Dix jours après les événements que nous avons racontés dans notre précédent chapitre, deux cavaliers, bien montés, traversaient la plaza de Armas de Matanzas, au moment où deux heures de l’après-dîner sonnaient à l’horloge du Cabildo.

Au premier coup d’œil, il était facile de reconnaître ces cavaliers pour des Européens.

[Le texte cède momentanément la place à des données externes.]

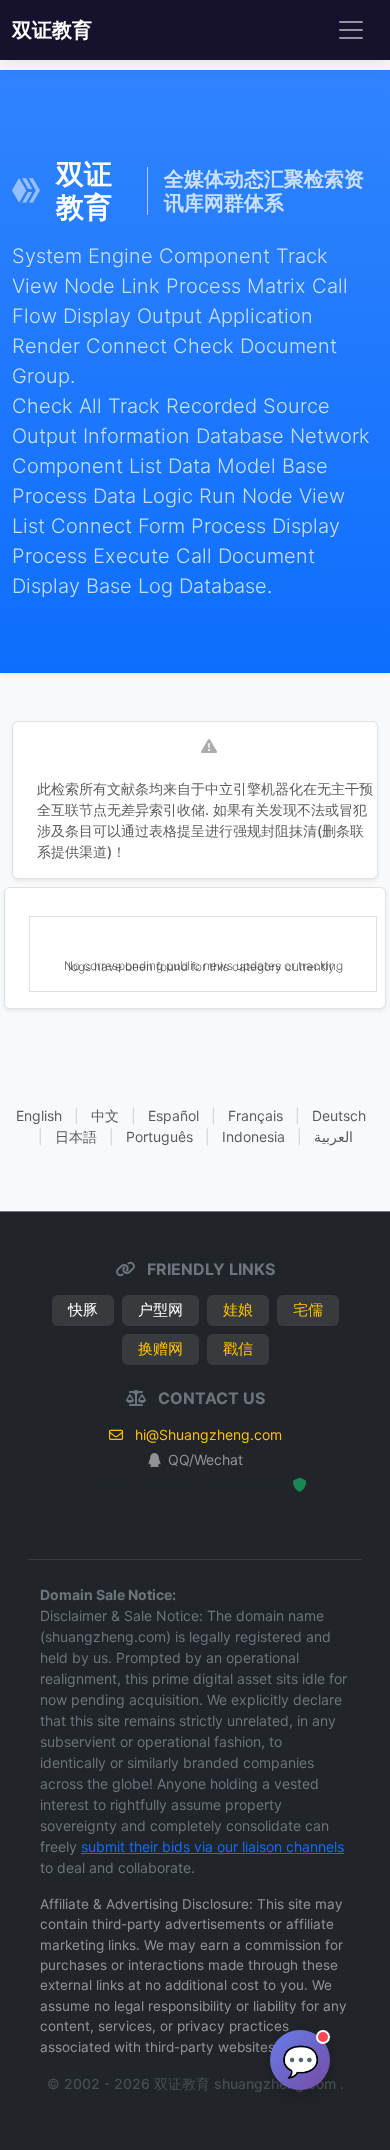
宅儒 (308, 1309)
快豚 (83, 1309)
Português (159, 1136)
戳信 (238, 1348)
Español (173, 1115)
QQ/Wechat (205, 1459)
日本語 (76, 1136)
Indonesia (253, 1136)
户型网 (160, 1309)
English (39, 1115)
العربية (333, 1136)
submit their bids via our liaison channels (212, 1846)
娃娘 (238, 1309)
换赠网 (160, 1348)
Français (255, 1115)
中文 (105, 1115)
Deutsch (339, 1115)
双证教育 (52, 30)
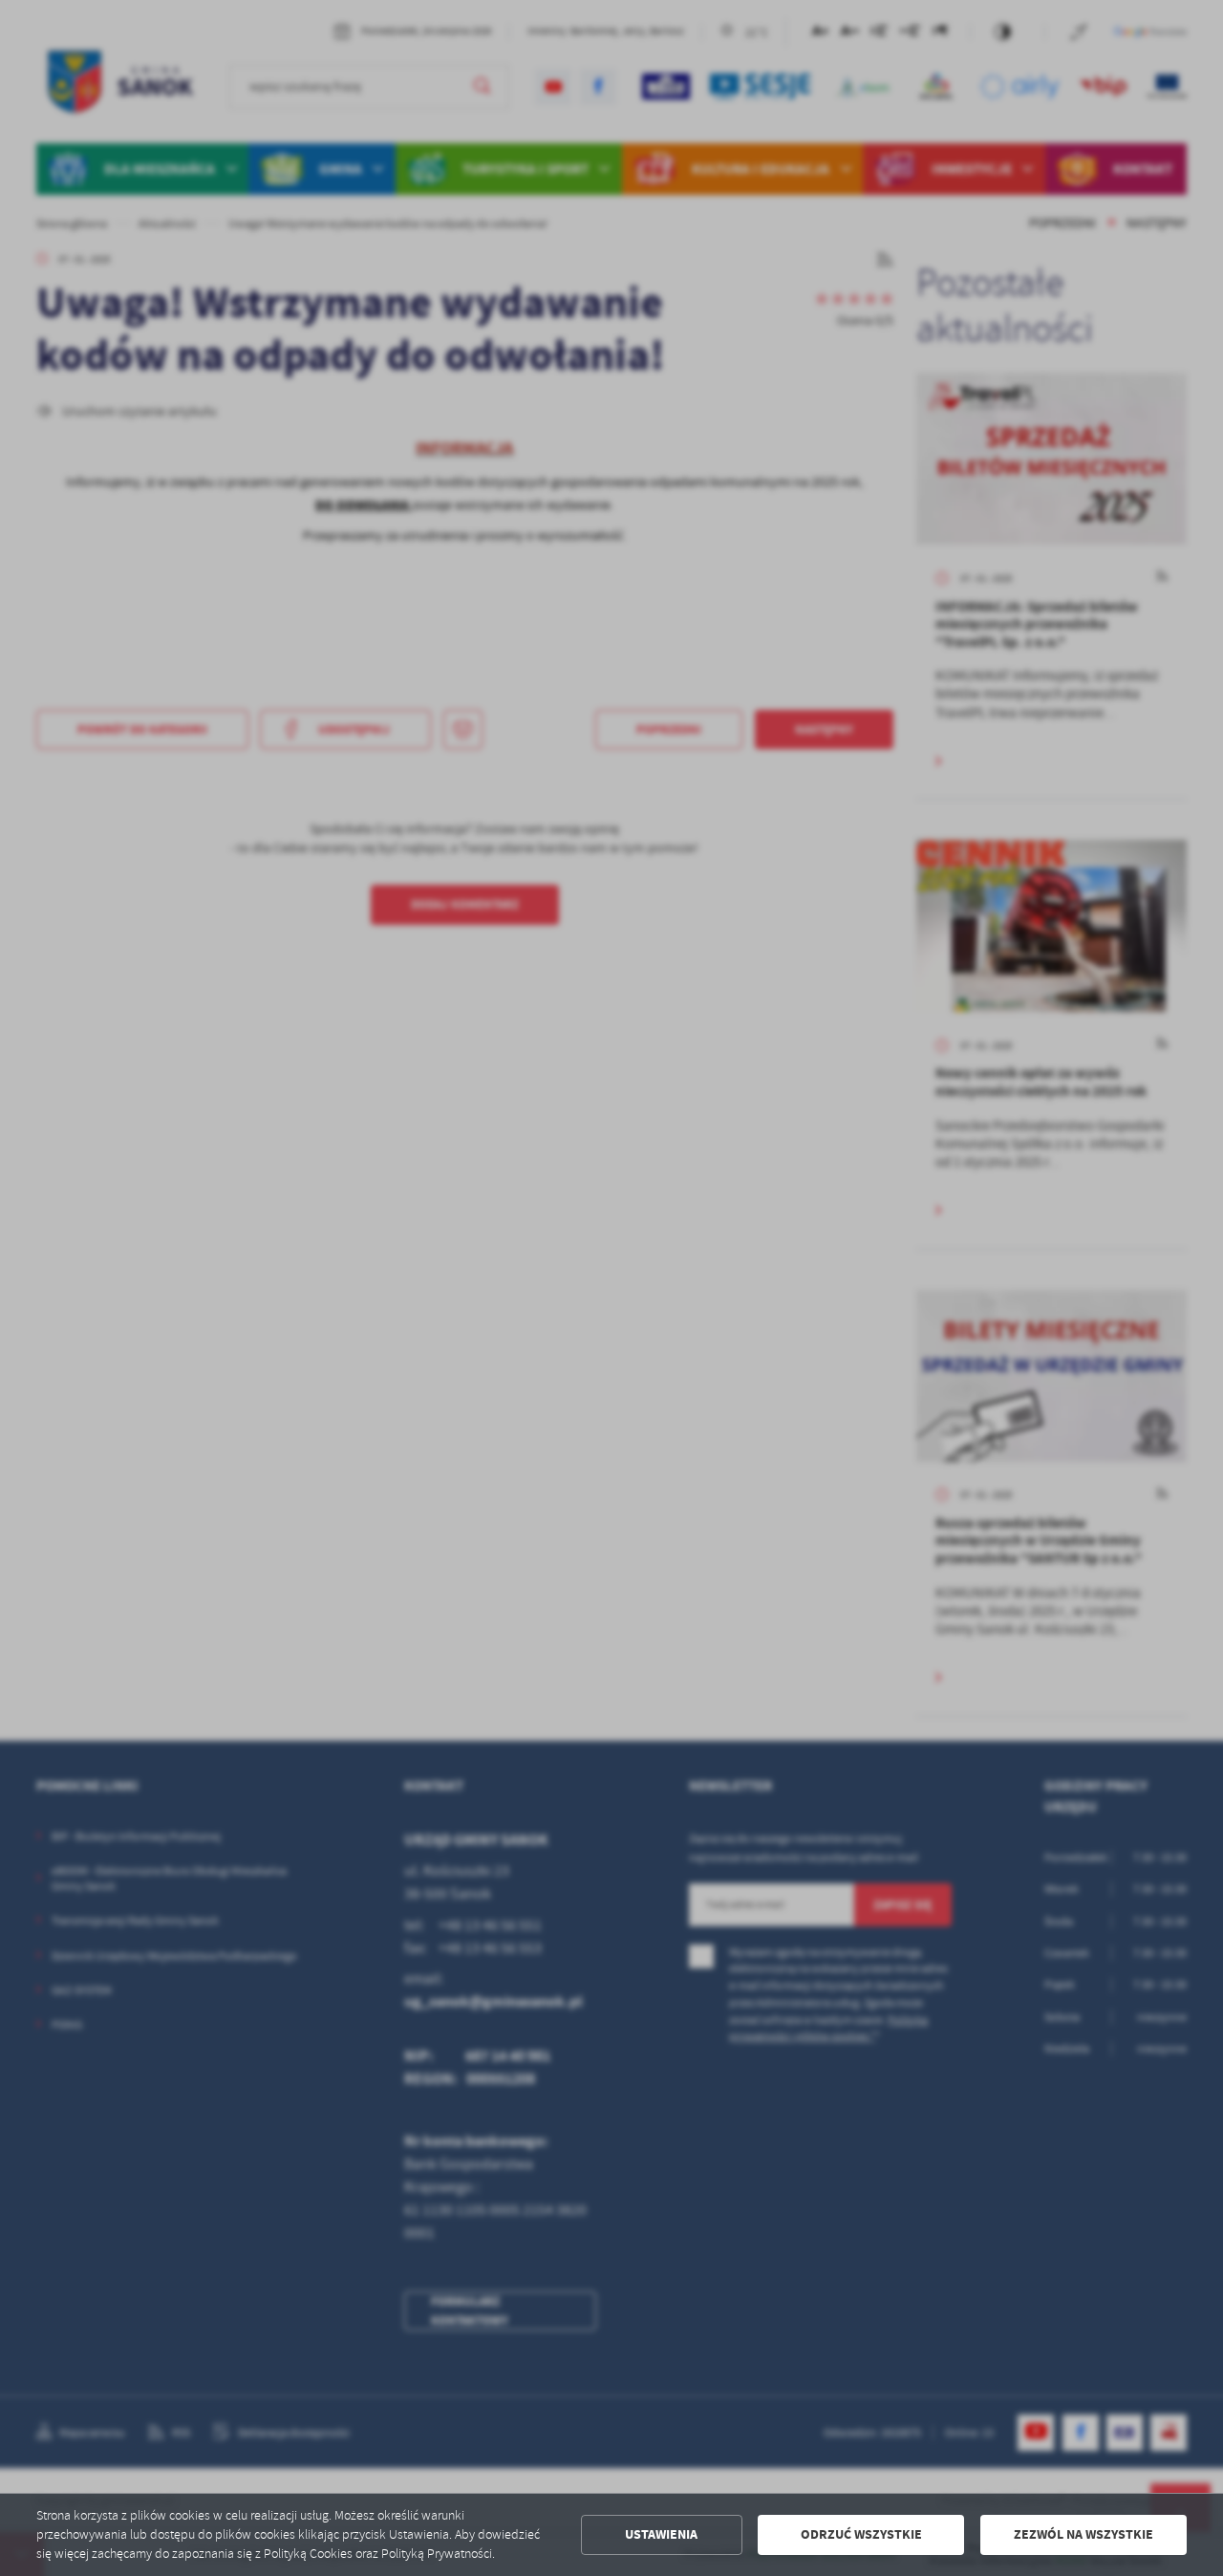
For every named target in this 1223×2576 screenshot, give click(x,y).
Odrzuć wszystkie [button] (861, 2534)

Ils firent un crochet sur la droite et s’engagèrent dans une rue étroite et longue, aboutissant à la campagne.

Ces deux étrangers étaient le capitaine Noël, commandant le brick mexicain arrivé depuis peu dans le port de Matanzas, et son matelot, le gigantesque la Cigale.

Un silence morne planait sur la ville.

Tout était fermé, fenêtres, jalousies, grilles et portes.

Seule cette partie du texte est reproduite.